My problem is not with the terms, per se, but with the false alternative they present. It's a simple flaw of logic that a congregation can't be concerned both about "maintaining" and also about "mission". In fact it works best, I believe, when a congregation does BOTH. When they are concerned about BOTH.

I contend that a church CANNOT be a "mission outpost" WITHOUT being also a "maintenance station". The two are inseparable. If we don't "maintain" (our own members, the Gospel, our doctrine), then what are we offering when we "do missions"? If we only seek to "maintain" (well, I don't know of any congregation that purposely eschews missions), then how are we actually being faithful to the Christ who calls us to share the Gospel?

A very similar false alternative is suggested by a certain group who dubs some in the LCMS as "missionaries" and some as "guardians" (though if I recall, that distinction was a little kinder to the "guardians").

Other dubious terms are the phrases, "mission-minded" or "having a heart for mission". I find this kind of thing is often used to contrast some who think of themselves as "more mission-minded than that other guy".

I think the best term to encompass all of this - maintenance and mission, guarding and reaching out, mission-mindedness and doctrinally-sound - the best term is simply "faithful". Is your church faithful? Is your pastor faithful? If they are, and if he is, everything else falls into place.

Of course none of us is perfectly faithful. Yet we live under the Gospel. But I think you get my drift here.

Tuesday, February 06, 2007

"Preaching is an Assault"

At Christ Lutheran Acadamey's 2007 Pre-Lenten Retreat, the keynote speaker was Pastor Peter Berg. His paper was very helpful - some good ruminations on Lutheran preaching. For a teaser, here were his section headings:
  • Preaching is not a Bible Class; It's an Assault
  • It's all about Jesus, Stupid!
  • In Spite of what the Defectors are saying, the Law/Gospel Nexus Must be Maintained
  • Don't Be Afraid to Say, 'You'
  • It's No Laughing Matter
  • Children, Don't Try This at Home
You can find the full text of the keynote in various formats, as well as some other good stuff, at Christ Lutheran Acadamey's website, under the Resource page.

Sunday, February 04, 2007

Dungy Superbowl Comments

Tony Dungy, coach of the Super Bowl winning Colts, during the post-game ceremonies, was asked about the "social significance" of his winning today.

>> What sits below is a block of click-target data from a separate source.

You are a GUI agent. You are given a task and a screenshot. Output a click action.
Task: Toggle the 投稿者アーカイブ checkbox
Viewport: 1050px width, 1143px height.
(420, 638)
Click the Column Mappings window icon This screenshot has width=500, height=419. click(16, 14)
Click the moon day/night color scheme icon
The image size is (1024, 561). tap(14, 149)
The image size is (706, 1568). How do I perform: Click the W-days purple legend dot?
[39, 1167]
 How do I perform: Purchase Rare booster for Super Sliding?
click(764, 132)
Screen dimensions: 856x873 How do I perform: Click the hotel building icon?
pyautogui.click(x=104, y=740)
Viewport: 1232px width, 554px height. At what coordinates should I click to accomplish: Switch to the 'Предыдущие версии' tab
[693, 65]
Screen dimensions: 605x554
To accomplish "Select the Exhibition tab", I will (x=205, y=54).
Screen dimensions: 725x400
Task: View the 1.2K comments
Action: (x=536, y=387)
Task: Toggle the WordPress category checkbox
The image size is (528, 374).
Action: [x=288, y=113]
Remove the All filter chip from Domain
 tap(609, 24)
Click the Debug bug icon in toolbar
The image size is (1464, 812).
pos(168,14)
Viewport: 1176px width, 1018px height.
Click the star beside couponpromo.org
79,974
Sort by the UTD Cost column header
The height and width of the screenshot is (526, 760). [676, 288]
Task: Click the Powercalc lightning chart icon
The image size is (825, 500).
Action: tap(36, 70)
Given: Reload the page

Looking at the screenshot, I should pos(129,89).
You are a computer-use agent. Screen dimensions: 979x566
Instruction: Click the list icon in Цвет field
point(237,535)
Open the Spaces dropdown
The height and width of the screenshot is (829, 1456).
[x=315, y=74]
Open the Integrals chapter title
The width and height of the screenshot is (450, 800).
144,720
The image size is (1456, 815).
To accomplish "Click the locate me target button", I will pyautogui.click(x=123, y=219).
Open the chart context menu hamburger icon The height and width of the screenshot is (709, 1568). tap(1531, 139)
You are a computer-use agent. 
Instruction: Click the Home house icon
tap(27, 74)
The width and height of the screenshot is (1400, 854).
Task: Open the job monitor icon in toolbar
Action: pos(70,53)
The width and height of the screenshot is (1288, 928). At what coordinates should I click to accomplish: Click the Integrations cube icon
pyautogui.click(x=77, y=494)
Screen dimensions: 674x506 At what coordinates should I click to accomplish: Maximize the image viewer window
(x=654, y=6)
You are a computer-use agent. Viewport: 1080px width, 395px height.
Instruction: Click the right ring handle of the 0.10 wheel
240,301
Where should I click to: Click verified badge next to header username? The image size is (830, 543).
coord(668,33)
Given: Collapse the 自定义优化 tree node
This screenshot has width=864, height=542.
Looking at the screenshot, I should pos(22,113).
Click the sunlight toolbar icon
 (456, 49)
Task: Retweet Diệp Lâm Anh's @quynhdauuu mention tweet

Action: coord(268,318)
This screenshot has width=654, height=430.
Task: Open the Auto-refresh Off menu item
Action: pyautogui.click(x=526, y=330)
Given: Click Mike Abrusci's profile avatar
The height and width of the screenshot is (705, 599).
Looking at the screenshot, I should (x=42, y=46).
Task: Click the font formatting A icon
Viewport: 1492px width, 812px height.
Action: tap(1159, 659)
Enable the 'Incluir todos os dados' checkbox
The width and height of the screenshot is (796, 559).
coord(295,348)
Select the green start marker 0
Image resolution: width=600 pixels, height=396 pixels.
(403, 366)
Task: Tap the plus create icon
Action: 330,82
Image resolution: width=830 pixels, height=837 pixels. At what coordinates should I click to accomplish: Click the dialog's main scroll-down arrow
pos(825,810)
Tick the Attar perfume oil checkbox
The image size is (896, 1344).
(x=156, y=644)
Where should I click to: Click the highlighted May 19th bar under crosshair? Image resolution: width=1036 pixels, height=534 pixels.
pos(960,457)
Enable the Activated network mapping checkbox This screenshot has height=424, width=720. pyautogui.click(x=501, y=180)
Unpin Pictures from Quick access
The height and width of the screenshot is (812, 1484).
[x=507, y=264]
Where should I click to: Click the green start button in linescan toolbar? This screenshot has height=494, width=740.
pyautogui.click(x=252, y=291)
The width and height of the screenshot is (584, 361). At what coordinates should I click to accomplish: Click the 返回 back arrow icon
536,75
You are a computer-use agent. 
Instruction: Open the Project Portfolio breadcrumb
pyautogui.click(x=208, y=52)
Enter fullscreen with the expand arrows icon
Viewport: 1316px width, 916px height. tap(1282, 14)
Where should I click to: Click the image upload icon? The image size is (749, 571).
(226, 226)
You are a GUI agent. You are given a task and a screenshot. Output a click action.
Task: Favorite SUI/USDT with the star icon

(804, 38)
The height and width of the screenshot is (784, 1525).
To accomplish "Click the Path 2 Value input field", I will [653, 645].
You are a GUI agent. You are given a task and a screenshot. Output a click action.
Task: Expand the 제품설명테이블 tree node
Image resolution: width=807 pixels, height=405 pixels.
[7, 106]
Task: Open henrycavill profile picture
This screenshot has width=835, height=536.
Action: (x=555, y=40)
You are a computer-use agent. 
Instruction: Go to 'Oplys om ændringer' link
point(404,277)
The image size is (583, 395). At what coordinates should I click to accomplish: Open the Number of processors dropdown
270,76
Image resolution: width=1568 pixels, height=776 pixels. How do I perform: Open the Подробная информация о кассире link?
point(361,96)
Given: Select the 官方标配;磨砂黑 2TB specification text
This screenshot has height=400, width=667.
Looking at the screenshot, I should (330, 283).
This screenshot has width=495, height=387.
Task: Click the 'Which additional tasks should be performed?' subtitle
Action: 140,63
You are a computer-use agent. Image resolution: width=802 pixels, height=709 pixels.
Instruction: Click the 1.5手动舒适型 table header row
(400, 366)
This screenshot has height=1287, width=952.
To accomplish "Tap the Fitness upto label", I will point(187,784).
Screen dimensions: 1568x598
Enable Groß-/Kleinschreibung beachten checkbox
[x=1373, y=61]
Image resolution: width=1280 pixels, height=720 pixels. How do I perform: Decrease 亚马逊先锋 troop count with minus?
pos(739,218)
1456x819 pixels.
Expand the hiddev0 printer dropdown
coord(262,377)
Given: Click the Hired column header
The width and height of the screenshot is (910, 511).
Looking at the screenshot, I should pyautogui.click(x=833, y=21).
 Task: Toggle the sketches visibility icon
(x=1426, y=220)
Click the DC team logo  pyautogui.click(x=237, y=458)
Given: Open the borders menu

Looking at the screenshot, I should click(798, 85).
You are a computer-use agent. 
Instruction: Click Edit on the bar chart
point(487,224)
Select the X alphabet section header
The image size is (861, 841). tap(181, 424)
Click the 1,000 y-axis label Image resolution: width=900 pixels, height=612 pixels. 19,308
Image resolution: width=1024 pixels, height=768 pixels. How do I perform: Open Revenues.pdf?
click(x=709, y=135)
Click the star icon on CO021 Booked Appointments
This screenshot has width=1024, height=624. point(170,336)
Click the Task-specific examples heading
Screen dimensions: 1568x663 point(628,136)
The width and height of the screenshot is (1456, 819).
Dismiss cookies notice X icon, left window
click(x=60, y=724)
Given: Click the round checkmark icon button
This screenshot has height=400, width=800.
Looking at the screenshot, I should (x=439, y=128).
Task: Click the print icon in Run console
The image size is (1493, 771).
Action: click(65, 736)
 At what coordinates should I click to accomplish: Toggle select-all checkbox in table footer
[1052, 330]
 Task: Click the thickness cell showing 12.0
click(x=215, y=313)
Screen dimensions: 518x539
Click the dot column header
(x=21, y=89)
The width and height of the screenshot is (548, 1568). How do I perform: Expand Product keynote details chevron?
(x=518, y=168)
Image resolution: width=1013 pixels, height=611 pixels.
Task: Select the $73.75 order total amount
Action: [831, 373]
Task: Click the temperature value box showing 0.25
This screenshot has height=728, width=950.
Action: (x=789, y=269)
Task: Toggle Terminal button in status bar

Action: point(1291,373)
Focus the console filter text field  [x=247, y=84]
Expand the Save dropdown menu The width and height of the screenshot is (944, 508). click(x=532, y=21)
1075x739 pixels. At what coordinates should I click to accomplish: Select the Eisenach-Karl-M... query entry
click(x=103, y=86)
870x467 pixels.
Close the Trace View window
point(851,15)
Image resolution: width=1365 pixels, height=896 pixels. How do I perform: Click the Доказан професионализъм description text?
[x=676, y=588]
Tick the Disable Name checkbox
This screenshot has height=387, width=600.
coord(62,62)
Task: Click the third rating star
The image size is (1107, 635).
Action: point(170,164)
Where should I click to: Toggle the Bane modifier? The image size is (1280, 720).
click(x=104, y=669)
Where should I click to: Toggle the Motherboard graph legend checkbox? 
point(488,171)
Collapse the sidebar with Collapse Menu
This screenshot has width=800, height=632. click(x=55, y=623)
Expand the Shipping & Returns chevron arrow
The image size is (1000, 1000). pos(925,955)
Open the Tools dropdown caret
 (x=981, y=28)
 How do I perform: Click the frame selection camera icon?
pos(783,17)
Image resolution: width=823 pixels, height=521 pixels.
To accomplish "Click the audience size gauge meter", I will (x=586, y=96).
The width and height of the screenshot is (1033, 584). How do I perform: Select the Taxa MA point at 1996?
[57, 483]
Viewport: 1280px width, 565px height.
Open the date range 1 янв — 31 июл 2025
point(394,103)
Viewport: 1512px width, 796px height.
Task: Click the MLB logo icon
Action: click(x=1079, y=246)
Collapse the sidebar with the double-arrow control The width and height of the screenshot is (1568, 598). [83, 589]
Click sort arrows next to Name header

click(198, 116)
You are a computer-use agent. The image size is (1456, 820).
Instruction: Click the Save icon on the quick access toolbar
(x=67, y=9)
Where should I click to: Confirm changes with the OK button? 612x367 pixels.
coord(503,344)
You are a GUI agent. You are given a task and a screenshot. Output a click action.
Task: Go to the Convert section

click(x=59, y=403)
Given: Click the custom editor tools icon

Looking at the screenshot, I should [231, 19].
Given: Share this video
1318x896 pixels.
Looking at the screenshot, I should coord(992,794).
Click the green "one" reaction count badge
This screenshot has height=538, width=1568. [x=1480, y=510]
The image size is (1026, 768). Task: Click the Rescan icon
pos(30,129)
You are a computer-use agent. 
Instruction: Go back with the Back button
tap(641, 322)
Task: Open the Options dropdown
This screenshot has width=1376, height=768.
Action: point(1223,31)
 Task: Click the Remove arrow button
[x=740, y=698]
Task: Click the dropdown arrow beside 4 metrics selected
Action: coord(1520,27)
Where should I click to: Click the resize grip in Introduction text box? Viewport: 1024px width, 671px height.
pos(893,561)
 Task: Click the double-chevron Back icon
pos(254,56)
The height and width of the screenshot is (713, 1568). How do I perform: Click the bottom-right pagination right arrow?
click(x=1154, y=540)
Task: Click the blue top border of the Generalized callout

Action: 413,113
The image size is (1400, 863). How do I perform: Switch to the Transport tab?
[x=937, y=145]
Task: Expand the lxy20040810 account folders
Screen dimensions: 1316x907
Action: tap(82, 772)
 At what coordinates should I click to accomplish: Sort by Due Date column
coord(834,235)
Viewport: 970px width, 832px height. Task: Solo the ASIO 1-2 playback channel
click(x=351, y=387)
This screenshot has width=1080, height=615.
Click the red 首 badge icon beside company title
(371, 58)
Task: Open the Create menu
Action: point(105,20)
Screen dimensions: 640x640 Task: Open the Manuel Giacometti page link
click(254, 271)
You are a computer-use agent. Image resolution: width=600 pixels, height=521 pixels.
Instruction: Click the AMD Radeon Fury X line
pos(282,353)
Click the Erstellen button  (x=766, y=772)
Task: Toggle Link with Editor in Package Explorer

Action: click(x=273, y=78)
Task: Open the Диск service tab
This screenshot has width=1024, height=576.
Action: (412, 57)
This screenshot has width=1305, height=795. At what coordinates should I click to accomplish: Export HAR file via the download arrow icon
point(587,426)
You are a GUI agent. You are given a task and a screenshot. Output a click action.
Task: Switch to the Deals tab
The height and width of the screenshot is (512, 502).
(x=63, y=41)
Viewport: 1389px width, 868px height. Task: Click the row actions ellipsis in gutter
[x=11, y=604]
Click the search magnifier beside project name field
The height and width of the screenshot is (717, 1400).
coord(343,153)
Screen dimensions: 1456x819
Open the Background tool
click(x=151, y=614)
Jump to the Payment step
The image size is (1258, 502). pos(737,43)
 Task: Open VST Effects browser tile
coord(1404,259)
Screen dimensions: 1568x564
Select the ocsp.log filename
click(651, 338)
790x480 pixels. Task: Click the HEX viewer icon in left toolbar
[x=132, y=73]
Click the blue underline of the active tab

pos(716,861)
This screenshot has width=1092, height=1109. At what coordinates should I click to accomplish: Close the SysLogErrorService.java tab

Understanding the question, he said he was proud to represent African Americans, and that it was a great day for America. But then he said, that for him and for Lovie Smith (his counterpart) that it was "more significant" that they were both Christian coaches.

Good show, Tony.

Friday, February 02, 2007

Good News for Packers Fans

Brett Farve has seen his shadow, and thus will play at least one more season. And there was much rejoicing in cheeseland.